A Novel Poisson–Weibull Model for Stress–Strength Reliability Analysis in Industrial Systems
Bayesian and Classical Approaches
Axioms (MDPI) · Vol. 14, Issue 9 · August 2025
Co-authored a peer-reviewed paper introducing the Poisson–Weibull Distribution (PWD), a novel three-parameter probability model for reliability analysis of industrial systems with parallel components. Built both classical (MLE) and Bayesian (MCMC) parameter estimation, with Monte Carlo simulation studies validating estimator behaviour across varied sample sizes and parameter configurations.
Cited by Liu et al. (Mathematics, 2026) in their work on Weibull parameter estimation under censored data.
About
I'm Hadiqa, a data scientist and ML engineer based in Pakistan, currently at Dubizzle Labs. I've been here since late 2023, starting as a data analyst intern and now owning production ML systems, mentoring junior engineers, and presenting directly to leadership.
What I care about most is building things that actually work in production and measurably change outcomes. Every project I've shipped has gone from research and prototyping through to a live service handling real traffic.
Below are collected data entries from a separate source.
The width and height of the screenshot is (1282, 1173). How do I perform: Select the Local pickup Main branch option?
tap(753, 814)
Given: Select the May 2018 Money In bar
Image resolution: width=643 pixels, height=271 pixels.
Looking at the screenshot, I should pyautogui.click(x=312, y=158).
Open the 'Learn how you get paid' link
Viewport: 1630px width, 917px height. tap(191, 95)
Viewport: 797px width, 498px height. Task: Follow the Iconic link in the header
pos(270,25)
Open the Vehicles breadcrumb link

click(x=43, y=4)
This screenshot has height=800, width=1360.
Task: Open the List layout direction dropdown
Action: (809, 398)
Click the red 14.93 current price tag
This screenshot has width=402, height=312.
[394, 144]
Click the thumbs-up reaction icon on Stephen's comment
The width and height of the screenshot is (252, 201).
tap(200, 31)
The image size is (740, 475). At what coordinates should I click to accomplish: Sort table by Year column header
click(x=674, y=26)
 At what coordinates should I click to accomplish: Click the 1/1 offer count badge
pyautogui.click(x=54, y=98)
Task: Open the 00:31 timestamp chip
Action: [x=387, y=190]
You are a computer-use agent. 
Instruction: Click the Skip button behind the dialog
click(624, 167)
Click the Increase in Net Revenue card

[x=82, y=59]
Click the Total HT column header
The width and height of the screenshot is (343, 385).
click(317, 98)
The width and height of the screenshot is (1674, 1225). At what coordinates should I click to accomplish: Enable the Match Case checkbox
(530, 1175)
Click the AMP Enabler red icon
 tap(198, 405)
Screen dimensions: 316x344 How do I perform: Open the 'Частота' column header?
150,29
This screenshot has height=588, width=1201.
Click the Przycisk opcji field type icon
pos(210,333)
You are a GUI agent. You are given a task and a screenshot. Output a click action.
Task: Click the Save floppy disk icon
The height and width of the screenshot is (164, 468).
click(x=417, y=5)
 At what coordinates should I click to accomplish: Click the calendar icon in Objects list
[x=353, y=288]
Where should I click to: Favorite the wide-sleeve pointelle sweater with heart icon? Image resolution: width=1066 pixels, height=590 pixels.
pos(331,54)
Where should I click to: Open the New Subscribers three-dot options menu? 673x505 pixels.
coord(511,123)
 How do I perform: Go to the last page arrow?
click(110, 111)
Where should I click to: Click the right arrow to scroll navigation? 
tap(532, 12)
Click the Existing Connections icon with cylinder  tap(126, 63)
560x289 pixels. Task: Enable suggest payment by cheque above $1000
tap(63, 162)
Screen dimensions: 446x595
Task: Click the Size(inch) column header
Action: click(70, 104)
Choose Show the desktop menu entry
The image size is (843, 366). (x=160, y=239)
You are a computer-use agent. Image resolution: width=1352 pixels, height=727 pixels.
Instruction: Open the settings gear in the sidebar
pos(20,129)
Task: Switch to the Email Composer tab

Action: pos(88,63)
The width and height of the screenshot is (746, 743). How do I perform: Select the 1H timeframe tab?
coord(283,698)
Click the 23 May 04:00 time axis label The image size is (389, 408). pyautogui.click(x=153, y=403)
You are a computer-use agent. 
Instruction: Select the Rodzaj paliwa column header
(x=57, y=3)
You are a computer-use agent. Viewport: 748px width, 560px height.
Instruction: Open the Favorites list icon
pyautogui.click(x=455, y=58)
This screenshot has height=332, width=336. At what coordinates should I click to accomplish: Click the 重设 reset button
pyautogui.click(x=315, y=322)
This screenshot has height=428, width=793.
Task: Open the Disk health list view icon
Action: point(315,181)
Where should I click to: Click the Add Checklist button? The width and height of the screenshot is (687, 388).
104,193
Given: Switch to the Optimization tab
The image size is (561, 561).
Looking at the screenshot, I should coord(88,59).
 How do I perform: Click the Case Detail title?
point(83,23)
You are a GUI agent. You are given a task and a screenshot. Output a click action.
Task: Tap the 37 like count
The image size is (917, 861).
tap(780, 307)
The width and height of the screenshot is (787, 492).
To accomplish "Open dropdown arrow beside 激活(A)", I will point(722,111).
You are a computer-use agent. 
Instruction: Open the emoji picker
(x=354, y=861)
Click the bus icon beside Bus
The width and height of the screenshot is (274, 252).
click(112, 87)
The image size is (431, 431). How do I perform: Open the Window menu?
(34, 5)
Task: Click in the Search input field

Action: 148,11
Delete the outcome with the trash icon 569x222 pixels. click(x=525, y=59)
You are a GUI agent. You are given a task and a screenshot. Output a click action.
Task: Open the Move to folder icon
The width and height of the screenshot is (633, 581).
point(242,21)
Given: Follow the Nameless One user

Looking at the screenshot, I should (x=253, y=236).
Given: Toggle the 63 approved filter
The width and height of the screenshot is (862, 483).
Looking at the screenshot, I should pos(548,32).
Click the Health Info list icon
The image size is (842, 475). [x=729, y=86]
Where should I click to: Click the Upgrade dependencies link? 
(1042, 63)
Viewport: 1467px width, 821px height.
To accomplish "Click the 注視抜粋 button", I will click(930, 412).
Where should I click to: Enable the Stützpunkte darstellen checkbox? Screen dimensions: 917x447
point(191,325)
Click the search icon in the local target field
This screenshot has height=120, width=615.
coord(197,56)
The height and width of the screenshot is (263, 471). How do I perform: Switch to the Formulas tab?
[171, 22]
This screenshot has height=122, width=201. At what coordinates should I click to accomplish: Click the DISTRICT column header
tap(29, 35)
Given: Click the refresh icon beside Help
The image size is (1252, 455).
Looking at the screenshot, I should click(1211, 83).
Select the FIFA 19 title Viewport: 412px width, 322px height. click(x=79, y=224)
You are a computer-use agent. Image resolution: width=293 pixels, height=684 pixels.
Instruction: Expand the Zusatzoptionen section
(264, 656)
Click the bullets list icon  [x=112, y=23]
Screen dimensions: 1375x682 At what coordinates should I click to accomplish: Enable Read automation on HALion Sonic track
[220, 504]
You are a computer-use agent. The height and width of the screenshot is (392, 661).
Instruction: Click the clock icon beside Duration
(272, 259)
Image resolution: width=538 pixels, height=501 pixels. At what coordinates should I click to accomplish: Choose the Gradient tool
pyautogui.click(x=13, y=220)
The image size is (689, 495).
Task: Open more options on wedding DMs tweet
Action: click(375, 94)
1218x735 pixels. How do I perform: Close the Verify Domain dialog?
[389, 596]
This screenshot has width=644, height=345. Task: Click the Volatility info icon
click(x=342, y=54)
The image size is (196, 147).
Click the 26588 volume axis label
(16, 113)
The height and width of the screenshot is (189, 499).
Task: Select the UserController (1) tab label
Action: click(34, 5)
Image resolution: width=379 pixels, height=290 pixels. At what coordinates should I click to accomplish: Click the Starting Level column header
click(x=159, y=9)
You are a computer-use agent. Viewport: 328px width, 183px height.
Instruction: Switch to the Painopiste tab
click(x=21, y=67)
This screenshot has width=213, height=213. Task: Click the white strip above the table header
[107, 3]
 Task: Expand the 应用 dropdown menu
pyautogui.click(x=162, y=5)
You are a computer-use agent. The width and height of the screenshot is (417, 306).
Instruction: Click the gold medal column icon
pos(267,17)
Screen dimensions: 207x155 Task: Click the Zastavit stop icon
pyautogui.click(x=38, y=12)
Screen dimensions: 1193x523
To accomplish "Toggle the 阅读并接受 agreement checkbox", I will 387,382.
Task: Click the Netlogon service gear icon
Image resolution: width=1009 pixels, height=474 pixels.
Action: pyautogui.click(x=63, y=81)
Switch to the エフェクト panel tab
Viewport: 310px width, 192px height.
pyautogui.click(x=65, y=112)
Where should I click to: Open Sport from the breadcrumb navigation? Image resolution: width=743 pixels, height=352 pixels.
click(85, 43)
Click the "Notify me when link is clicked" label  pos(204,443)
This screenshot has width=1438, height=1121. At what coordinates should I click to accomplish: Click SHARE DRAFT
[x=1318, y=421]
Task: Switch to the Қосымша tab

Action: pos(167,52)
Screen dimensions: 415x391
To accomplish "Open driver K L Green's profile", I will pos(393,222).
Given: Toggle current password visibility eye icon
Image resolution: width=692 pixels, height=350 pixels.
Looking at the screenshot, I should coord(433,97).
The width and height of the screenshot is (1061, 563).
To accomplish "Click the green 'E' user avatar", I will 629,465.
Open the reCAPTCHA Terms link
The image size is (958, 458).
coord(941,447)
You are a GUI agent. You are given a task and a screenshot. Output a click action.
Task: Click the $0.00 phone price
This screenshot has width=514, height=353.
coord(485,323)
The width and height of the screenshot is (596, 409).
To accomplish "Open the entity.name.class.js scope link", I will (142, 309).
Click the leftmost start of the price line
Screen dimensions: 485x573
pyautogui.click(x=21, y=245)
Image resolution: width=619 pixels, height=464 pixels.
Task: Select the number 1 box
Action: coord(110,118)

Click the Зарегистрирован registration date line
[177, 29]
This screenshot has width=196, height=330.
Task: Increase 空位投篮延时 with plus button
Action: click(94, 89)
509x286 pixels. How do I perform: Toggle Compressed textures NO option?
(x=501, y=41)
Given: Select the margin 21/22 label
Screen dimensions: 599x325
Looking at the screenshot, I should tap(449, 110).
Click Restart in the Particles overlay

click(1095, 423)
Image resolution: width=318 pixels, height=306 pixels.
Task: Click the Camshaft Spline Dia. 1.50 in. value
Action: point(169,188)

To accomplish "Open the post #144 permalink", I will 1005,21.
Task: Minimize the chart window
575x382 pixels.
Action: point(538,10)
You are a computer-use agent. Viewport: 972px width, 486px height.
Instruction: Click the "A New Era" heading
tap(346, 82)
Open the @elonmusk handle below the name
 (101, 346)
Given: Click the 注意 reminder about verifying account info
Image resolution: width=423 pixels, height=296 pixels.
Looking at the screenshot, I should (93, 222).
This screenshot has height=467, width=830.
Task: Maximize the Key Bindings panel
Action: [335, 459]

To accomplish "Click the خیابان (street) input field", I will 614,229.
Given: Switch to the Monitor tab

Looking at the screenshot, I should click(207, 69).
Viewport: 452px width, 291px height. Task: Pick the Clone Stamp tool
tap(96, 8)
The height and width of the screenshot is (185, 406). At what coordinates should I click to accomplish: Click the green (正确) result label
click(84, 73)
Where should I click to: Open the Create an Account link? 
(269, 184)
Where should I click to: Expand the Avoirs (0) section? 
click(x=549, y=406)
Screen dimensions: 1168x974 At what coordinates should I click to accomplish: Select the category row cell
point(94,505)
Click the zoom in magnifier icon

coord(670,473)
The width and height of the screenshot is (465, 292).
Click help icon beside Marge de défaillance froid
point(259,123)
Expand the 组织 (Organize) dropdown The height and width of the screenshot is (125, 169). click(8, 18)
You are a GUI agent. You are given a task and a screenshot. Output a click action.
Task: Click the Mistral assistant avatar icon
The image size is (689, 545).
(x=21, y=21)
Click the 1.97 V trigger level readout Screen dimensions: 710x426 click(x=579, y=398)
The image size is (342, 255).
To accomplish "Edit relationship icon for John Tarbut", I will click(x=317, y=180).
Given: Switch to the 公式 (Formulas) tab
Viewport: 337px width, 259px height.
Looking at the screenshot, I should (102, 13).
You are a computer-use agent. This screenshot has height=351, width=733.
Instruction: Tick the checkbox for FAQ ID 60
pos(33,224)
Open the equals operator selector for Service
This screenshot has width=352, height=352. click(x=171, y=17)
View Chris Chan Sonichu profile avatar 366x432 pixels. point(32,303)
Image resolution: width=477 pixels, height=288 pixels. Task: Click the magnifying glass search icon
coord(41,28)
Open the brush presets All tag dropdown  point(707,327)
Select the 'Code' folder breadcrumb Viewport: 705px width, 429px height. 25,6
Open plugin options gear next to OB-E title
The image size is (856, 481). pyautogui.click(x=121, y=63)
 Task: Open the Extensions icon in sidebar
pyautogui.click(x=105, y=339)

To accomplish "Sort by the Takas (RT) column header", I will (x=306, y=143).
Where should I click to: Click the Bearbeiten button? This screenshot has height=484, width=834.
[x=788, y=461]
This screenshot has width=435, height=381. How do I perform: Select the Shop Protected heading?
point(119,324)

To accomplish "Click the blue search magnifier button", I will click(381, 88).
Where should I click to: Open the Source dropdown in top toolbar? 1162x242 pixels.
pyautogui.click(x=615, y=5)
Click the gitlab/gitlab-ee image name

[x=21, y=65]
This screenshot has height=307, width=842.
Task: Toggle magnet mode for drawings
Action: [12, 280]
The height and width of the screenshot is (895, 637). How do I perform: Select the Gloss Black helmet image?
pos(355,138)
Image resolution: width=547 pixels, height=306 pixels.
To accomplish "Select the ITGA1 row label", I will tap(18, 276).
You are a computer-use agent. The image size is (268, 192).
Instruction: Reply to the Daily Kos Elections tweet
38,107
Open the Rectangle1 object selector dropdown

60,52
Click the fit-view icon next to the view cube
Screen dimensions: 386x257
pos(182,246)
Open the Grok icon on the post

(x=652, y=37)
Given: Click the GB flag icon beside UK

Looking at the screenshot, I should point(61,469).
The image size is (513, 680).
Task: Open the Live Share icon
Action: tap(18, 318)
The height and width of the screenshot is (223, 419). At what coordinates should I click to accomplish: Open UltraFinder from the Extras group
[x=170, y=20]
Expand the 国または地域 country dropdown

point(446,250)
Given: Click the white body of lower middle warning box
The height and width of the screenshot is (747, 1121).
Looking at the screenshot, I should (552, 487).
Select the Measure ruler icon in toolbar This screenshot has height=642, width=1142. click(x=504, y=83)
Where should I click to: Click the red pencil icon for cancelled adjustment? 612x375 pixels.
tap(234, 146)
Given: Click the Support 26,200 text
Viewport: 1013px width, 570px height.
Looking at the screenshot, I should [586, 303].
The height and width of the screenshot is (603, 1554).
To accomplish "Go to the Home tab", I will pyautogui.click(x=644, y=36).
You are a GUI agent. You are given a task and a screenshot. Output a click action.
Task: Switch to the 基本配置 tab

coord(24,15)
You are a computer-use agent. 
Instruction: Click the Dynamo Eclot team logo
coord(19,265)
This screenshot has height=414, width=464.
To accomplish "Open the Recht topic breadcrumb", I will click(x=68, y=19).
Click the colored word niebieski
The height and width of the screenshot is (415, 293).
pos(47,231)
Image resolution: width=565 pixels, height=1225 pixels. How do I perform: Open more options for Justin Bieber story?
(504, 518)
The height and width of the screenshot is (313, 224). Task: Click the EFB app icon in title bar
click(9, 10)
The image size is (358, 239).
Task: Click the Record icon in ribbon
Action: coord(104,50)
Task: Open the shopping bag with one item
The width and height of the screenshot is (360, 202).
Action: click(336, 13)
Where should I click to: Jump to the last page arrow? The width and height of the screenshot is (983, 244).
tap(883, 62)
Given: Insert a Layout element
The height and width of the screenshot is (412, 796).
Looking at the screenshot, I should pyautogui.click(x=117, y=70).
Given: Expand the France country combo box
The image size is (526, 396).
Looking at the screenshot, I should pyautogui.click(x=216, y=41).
I also tinker with open-source models locally (Qwen is my current go-to for local inference) and have a peer-reviewed publication in statistical modelling and reliability theory. I'm always looking for hard problems that push me to learn something new.
Outside of work, I'm building a freelance practice in ML/AI engineering, taking on projects where I can bring the same production-first mindset to new domains.